Y reflexiona: "Tienen que cambiar las leyes de adopción. ¿Por qué tenemos que esperar más de un año?, ¿y el chico? Le tienen que dar la oportunidad a los chicos y a los padres. Cuánta gente hay que se tuvieron que ir afuera a buscar chicos a Taiwán, a la India, a Miami y no sé dónde más. Es tremendo. Hay que empezar con la casa. Las adopciones no son historias, son verdades, lo que pasa es que muchas veces no queremos ver la realidad. A veces pienso que si todos pudiéramos adoptar un chico, acá no habría huérfanos, ni comedores, ni nada. Lo que pasa en Argentina es que hay mucha burocracia para la adopción".

Sara además cuenta que tuvo que enfrentar muchos prejuicios durante la crianza de sus hijos: "Me han dicho cosas como que no sabés si te va a salir malo porque no le conocés la sangre, y sin embargo C. para mí es todo.
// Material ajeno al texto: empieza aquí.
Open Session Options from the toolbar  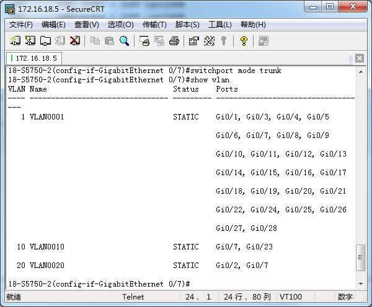[x=194, y=41]
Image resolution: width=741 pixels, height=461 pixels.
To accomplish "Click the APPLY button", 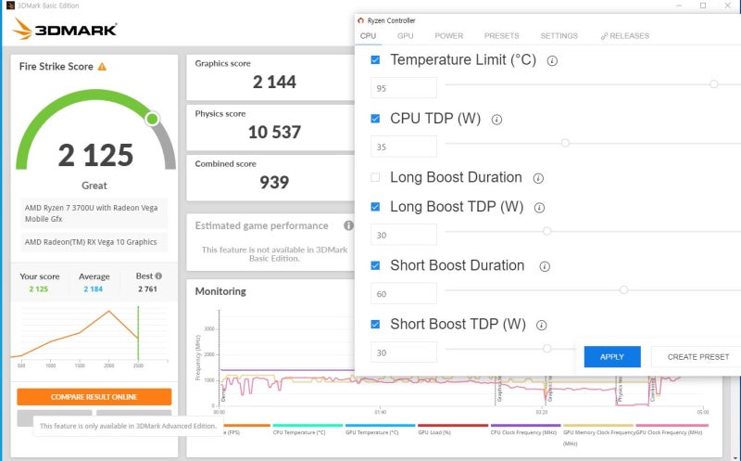I will [x=612, y=357].
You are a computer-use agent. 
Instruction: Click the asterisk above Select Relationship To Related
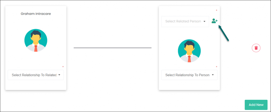click(63, 67)
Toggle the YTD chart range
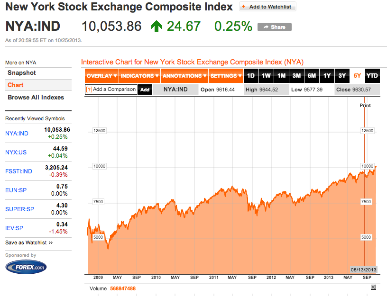 [x=372, y=75]
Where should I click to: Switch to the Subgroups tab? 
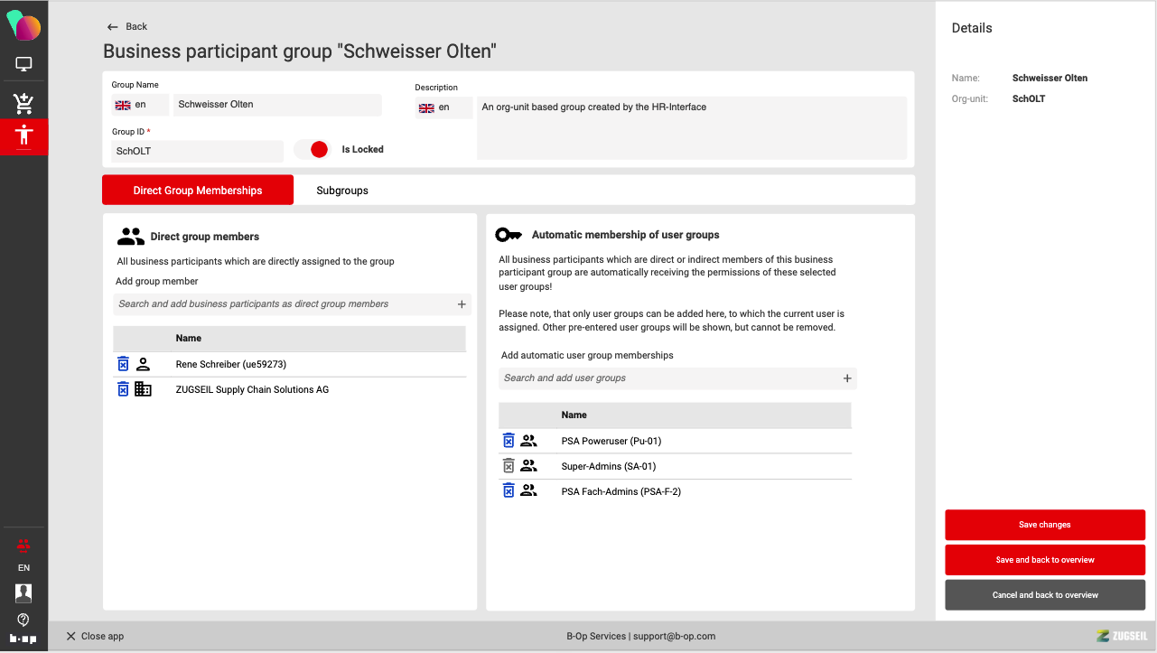pos(342,191)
Siempre está pendiente de mi enfermedad, tuve cáncer de mama y sigo en la lucha. A mi marido lo cuidé cada día de su internación antes de que falleciera. Yo lo necesito, lo llamo y está acá. Un hijo adoptado te puede salir malo, pero un hijo parido también te puede salir malo. La gente cree que la mejor sangre es la suya y que como esa no hay otra. Hay mucha discriminación. Yo digo que el hijo es como vos lo criás. Si vos le enseñás a respetar, lo aprenden. Yo he llevado a mis hijos a devolver cosas a la escuela, no me da vergüenza decirlo, cuando veía un lápiz, una lapicera, una goma, o cualquier cosa que no era de ellos, al otro día lo llevaba de la mano y le decía que se lo devuelva a la maestra. A lo mejor por esa vergüenza que pasaron no lo hacían más".
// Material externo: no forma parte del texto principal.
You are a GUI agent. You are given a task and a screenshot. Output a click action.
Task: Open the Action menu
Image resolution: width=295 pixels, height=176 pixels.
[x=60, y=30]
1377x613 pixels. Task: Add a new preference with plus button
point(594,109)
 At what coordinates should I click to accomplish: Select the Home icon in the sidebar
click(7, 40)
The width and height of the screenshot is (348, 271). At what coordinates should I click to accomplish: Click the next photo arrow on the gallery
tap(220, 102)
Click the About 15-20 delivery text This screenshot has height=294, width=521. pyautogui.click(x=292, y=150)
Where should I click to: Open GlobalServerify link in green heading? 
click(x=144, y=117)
"Adoptá si tenes ganas de adoptar. Yo no me arrepiento ni un día de tener el hijo que tengo, doy gracias a Dios de que llegó a nuestra vida. Porque si yo no lo hubiera tenido ¿qué hubiera sido de él?, ¿en que manos hubiera caído?. Y ellos no se criaron entre lujos, si yo no trabajaba no comía. Era cuidar lo que tenías, la ropa para salir, para trabajar, de entre casa, porque no tenía para comprar todos los meses. Fue dura también la vida, pero no fue mala. Dios me compensó mucho. Hoy lo principal es que estamos unidos".